##### Material for this task

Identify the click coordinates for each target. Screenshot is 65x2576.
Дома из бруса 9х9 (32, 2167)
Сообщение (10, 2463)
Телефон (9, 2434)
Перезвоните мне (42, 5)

##########

Your job is to reproduce the listing exactly.

--- Finished exercise ---
Identify the click coordinates for each target. Screenshot is 65x2576.
Дома из бруса 9х9 (32, 2167)
Сообщение (10, 2463)
Телефон (9, 2434)
Перезвоните мне (42, 5)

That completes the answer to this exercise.